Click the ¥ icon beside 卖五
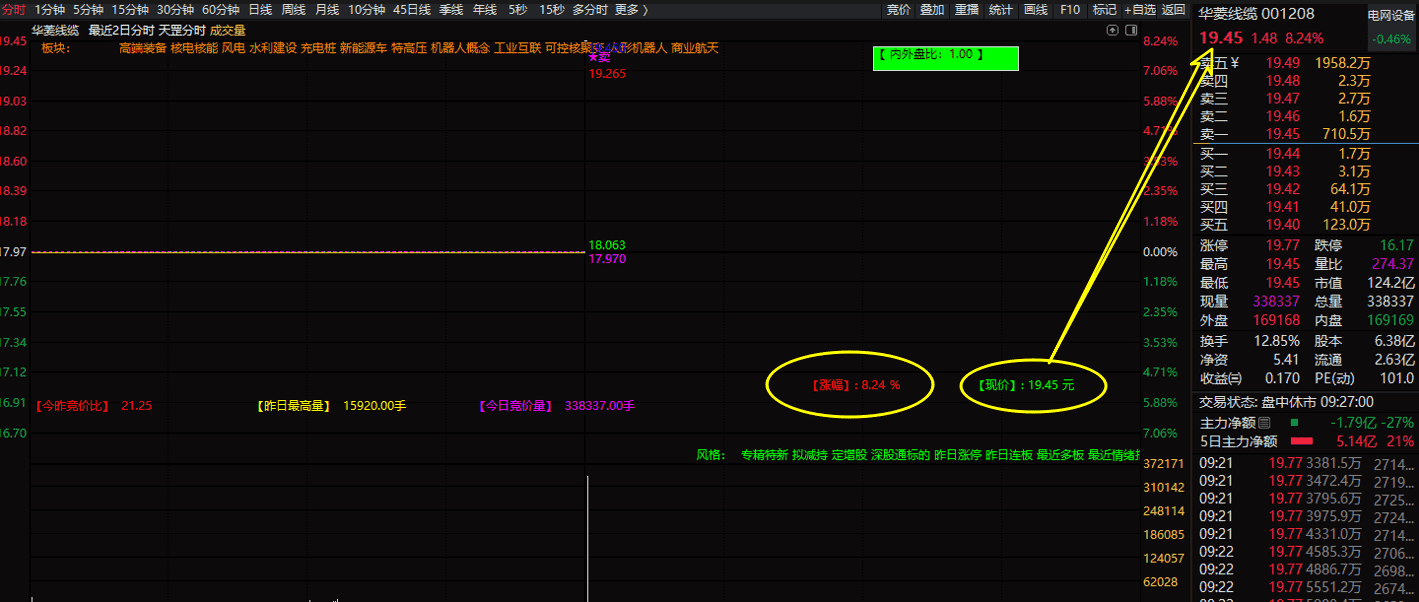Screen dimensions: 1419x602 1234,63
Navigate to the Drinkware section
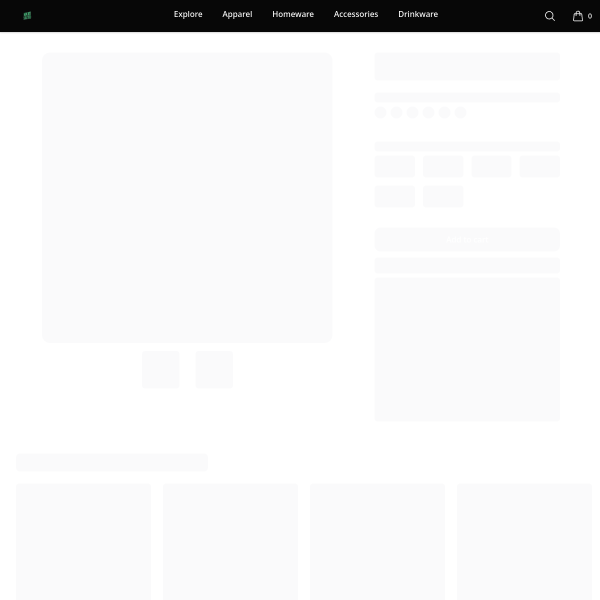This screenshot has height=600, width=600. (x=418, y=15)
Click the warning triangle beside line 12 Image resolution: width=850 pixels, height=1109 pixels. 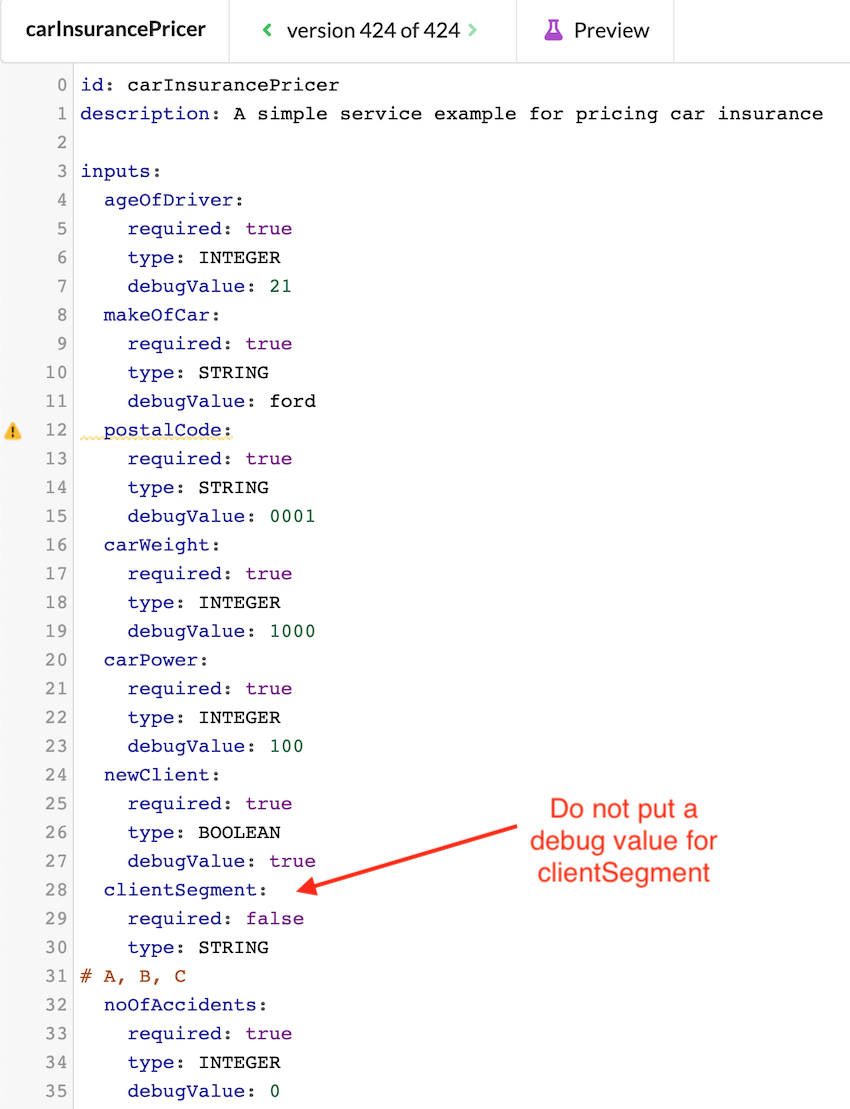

□ □ □ □

** TASK BRIEF **
Output a faithful copy of the data, with each picture left out.

** ANSWER BOX **
Click the ¥ icon beside 卖五
Screen dimensions: 1419x602 1234,63
Navigate to the Drinkware section
This screenshot has height=600, width=600. (x=418, y=15)
Click the warning triangle beside line 12 Image resolution: width=850 pixels, height=1109 pixels. 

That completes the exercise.